Верно ли, что вы назвали Хемингуэя и Конрада{160} «авторами книг для мальчиков»?
Они именно это и есть. Хемингуэй, конечно, лучший из двух, у него, по крайней мере, есть собственный голос, и он создал этот чудесный, высокохудожественный рассказ «Убийцы». И описание радужной рыбы и ритмического мочеиспускания в его знаменитом рыбном рассказе превосходны{161}. Но не выношу сувенирного стиля Конрада, кораблей в бутылках и ракушечных ожерелий его романтических клише. Ни у одного из этих двух авторов я не могу найти ничего, что хотел бы написать сам. В умственном и эмоциональном отношении они безнадежно незрелы, и то же можно сказать о некоторых других авторах, общих любимцах, утешении и поддержке студентов университетов, например… — но некоторые еще живы, а я не люблю задевать живых стариков, пока мертвые еще не похоронены.
Что вы читали, когда были ребенком?
Когда мне было от десяти до пятнадцати лет, в Петербурге, должно быть, прочитал больше беллетристики и поэзии — английской, русской и французской, — чем за любые другие пять лет моей жизни. Мне особенно нравились книги Уэллса, По, Браунинга, Китса, Флобера, Вердена, Рембо, Чехова, Толстого и Александра Блока. На другом уровне моими героями были Филеас Фогг{162}, Шерлок Холмс и Алый Пимпернель{163}. Иными словами, я был совершенно нормальным ребенком-трилингвой в семье, обладавшей большой библиотекой. Позднее, в Западной Европе, когда мне было от 20 до 40, моими любимцами были Хаусман{164}, Руперт Брук{165}, Норман Дуглас{166}, Бергсон, Джойс, Пруст и Пушкин. Из этих наиболее любимых несколько — По, Жюль Верн, Эммуска Орчи{167}, Конан Дойль и Руперт Брук — больше не вызывают у меня прежнего восхищения и трепета. Другие остаются нетронутыми, и теперь, наверное, они уже вне изменений, во всяком случае для меня. Я никогда не увлекался в двадцатые и тридцатые годы, как многие из моих ровесников, поэзией не вполне первосортного Элиота и безусловно второсортного Паунда. Я читал их позже, около 1945, в гостевой комнате моих американских друзей, и не только остался совершенно равнодушен к ним, но не мог понять, почему кому-то может быть до них дело. Но, полагаю, они сохраняют некую сентиментальную ценность для тех писателей, которые открыли их в более раннем возрасте, чем я.

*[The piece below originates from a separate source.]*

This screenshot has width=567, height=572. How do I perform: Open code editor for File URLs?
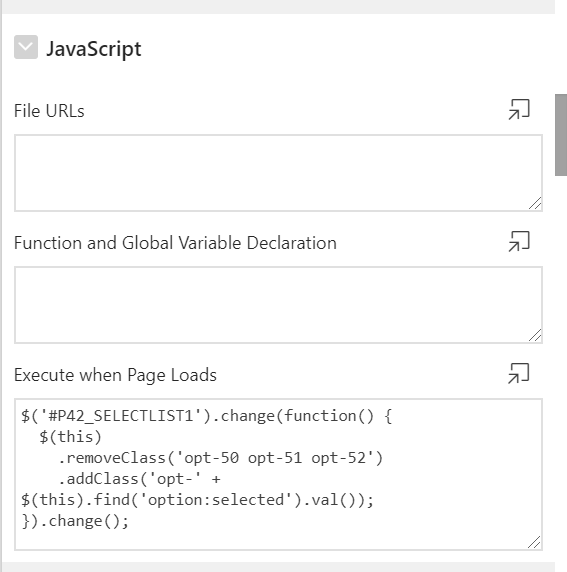519,109
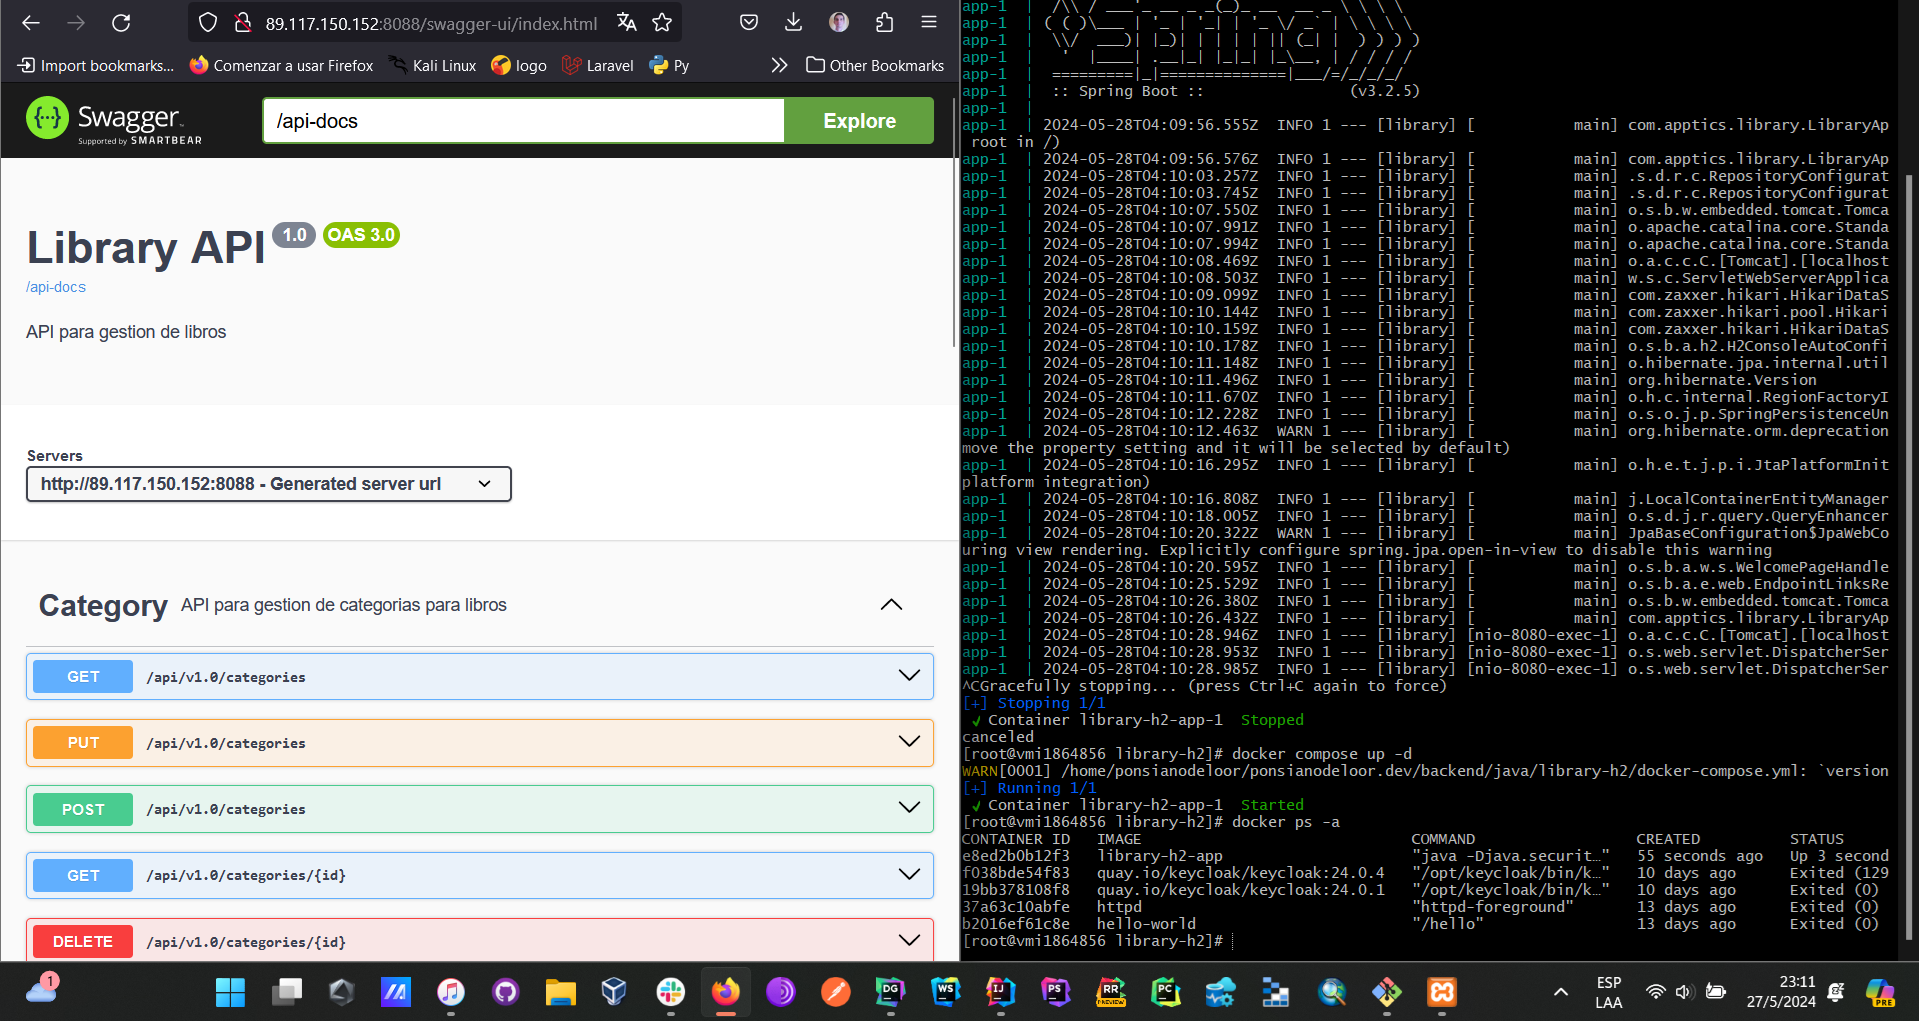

Каковы ваши читательские привычки сегодня?
Обычно я читаю несколько книг одновременно — старые книги, новые книги, беллетристику, не-беллетристику, стихи — что угодно — и когда груда из дюжины книг у моей кровати уменьшается до двух или трех, что обычно происходит к концу недели, я собираю другую кучу. Есть некоторые разновидности литературы, к которым я не прикасаюсь — детективные романы, например, которые я ненавижу, и исторические романы. Я также отношусь с отвращением к так называемым «сильным» романам — полным заурядных непристойностей и потоков диалогов, — на самом деле, когда я получаю новый роман от исполненного надежд издателя, — «в надежде, что вам эта книга понравится также, как и мне», — я прежде всего проверяю, сколько там диалогов, и если кажется, что их слишком много или они слишком длинные, я с треском захлопываю книгу и изгоняю ее от своей постели.
Есть ли какие-нибудь современные авторы, которых вы с удовольствием читаете?
У меня есть несколько любимцев — например, Роб-Грийе и Борхес. Как свободно и благодарно дышится в их волшебных лабиринтах! Я люблю ясность их мысли, чистоту и поэзию, миражи в зеркалах.
Многие критики думают, что это описание не меньше подходит и к вашей прозе. В какой степени проза и поэзия пересекаются как формы искусства?
Разница в том, что я начал раньше — это ответ на первую часть вашего вопроса. Второе: да, конечно, поэзия включает все творческое сочинительство; я никогда не мог уловить никакой родовой разницы между поэзией и художественной прозой. На самом деле, я бы определил хорошее стихотворение любой длины как концентрат хорошей прозы, с добавлением ритма и рифмы или без них. Волшебство просодии может улучшить то, что мы называем прозой, подчеркнув все богатство смысла, но и в обычной прозе есть некоторые ритмические повторы, музыка точной фразы, биение мысли, переданной повторяющимися особенностями фразировки и интонации. Как и в современных научных классификациях, многое пересекается в наших концепциях сегодняшней прозы и поэзии. Бамбуковый мостик между ними — метафора.
Вы также писали, что поэзия передает «тайны иррационального, воспринимаемые через рациональные слова». Но многим кажется, что для иррационального мало места в век, когда точное знание науки начало проникать в самые глубинные тайны бытия. Вы согласны?